------ Task material ------

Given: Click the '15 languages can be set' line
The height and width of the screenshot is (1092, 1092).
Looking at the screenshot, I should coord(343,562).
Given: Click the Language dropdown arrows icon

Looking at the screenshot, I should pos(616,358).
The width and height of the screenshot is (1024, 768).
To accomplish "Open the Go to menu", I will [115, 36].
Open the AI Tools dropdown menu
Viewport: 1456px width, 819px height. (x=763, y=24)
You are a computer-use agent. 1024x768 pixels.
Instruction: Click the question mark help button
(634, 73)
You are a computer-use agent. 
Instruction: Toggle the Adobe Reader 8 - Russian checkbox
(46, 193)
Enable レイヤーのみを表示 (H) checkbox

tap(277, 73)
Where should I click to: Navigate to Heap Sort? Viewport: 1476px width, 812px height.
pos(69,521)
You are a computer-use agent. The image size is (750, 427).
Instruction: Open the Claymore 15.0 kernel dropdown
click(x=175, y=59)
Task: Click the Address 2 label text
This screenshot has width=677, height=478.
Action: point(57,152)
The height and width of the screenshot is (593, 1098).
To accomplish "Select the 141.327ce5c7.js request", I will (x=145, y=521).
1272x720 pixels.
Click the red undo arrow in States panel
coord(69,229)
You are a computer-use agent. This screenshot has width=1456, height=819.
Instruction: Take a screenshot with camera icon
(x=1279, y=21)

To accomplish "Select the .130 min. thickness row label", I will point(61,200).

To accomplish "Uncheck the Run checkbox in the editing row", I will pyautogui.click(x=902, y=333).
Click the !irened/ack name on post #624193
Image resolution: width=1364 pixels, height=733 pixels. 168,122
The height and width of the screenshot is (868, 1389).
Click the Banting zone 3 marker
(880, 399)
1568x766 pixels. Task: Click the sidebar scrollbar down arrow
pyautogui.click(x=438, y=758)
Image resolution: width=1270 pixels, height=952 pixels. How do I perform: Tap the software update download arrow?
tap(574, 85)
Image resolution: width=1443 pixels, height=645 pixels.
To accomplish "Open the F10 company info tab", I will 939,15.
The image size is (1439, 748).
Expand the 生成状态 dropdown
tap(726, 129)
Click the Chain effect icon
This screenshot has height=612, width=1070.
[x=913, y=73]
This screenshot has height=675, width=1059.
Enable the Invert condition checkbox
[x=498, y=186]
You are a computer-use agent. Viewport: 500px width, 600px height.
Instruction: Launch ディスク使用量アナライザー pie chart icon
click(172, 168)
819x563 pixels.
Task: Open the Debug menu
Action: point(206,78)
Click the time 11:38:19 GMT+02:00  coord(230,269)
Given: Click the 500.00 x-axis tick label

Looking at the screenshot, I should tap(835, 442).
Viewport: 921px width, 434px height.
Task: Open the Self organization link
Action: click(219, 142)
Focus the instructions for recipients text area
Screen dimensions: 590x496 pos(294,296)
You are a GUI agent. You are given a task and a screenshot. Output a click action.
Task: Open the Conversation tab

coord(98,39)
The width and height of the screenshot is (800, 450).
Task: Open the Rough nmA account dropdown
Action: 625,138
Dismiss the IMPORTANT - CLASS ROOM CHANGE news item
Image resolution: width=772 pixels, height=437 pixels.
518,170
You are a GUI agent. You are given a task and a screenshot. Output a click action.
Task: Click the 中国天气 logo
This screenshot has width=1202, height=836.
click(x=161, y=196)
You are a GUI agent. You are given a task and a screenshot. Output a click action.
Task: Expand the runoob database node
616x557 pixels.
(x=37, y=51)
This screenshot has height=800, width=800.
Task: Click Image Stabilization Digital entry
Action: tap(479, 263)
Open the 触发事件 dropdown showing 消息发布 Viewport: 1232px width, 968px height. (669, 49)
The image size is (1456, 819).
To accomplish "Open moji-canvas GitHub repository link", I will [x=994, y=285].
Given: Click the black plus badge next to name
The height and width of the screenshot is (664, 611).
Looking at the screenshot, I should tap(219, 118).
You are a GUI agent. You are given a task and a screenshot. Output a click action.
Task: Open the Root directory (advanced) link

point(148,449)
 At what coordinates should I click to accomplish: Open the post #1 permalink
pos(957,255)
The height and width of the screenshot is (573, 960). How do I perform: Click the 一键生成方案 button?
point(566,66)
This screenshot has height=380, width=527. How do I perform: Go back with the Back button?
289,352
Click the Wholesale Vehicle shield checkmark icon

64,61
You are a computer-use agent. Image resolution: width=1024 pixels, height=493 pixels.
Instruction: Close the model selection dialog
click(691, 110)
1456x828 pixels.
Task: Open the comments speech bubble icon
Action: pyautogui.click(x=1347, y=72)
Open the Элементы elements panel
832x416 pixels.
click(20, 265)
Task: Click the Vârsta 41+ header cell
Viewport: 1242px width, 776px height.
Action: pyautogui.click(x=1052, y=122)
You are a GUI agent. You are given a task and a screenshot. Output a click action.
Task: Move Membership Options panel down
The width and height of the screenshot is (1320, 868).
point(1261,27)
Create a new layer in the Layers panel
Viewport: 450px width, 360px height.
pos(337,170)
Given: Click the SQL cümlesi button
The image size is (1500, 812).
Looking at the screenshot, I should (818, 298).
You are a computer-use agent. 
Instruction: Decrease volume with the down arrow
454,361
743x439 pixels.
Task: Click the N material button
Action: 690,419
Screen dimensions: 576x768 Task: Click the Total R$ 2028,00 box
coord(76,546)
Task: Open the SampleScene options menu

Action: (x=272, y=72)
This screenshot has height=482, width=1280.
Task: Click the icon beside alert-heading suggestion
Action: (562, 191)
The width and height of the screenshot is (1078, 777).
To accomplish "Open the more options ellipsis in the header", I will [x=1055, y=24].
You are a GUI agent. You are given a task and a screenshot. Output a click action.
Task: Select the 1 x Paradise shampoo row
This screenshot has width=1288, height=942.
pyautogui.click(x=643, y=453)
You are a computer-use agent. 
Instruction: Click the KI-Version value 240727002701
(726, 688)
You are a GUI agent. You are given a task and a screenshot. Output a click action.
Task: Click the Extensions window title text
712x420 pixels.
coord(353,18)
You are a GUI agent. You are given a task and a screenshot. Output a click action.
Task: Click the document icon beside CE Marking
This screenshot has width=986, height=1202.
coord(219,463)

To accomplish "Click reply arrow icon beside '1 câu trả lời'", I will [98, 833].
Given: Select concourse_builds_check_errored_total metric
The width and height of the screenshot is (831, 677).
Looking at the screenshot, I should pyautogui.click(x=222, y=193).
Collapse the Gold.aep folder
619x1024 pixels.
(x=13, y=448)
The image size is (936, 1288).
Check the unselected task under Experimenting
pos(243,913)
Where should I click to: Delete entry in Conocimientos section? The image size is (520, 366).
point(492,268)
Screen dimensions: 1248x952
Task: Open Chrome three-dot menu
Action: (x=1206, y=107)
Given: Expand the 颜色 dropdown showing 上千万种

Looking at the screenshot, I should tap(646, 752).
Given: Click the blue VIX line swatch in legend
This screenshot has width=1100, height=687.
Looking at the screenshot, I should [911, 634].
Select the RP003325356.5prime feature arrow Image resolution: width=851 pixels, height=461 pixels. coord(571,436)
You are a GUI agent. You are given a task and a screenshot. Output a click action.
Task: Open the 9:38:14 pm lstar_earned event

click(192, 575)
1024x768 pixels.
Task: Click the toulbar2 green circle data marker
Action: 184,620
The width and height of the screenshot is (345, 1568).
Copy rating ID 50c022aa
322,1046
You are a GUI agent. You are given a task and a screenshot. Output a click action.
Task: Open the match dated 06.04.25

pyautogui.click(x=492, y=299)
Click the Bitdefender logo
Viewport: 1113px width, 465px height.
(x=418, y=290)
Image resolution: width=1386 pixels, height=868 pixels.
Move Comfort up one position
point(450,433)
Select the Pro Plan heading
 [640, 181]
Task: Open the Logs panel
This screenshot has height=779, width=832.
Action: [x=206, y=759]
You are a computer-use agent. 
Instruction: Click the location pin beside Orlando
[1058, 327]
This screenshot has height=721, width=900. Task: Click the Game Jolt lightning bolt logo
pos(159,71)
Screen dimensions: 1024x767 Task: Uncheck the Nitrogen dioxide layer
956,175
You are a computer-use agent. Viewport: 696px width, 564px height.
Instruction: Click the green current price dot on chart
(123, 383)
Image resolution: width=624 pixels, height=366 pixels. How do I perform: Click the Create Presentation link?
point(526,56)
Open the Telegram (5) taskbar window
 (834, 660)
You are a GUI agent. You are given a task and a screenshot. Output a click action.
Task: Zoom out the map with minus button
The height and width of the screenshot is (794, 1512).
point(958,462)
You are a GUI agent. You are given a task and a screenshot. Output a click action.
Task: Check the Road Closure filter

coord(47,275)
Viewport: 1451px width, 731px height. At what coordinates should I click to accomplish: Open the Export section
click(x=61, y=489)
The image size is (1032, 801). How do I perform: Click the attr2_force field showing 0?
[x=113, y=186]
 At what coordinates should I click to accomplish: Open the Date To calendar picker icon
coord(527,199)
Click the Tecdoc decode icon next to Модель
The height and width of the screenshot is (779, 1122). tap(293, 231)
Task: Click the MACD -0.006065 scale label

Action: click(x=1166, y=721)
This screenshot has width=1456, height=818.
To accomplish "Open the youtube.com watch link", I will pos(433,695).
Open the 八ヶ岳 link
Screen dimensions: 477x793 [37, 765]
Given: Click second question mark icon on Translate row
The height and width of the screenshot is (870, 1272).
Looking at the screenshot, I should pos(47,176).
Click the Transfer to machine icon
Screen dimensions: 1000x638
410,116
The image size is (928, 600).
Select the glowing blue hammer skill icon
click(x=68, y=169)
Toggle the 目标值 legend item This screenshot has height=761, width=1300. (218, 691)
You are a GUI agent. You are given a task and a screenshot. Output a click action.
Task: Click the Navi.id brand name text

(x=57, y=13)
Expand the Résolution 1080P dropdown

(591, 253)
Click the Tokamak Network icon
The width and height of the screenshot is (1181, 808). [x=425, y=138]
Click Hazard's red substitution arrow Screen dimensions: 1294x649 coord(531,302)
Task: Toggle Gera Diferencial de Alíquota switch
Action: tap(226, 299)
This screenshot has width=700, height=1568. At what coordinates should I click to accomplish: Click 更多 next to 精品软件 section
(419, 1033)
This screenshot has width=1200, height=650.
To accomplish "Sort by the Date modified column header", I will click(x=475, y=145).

------

## Task objective
Would you please write out, exactly and with no other lines, the stretch of the listing above from the line containing "You are a computer-use agent. Viewport: 500px" through the line containing "Click the time"?

## Answer to this task
You are a computer-use agent. Viewport: 500px width, 600px height.
Instruction: Launch ディスク使用量アナライザー pie chart icon
click(172, 168)
819x563 pixels.
Task: Open the Debug menu
Action: point(206,78)
Click the time 11:38:19 GMT+02:00  coord(230,269)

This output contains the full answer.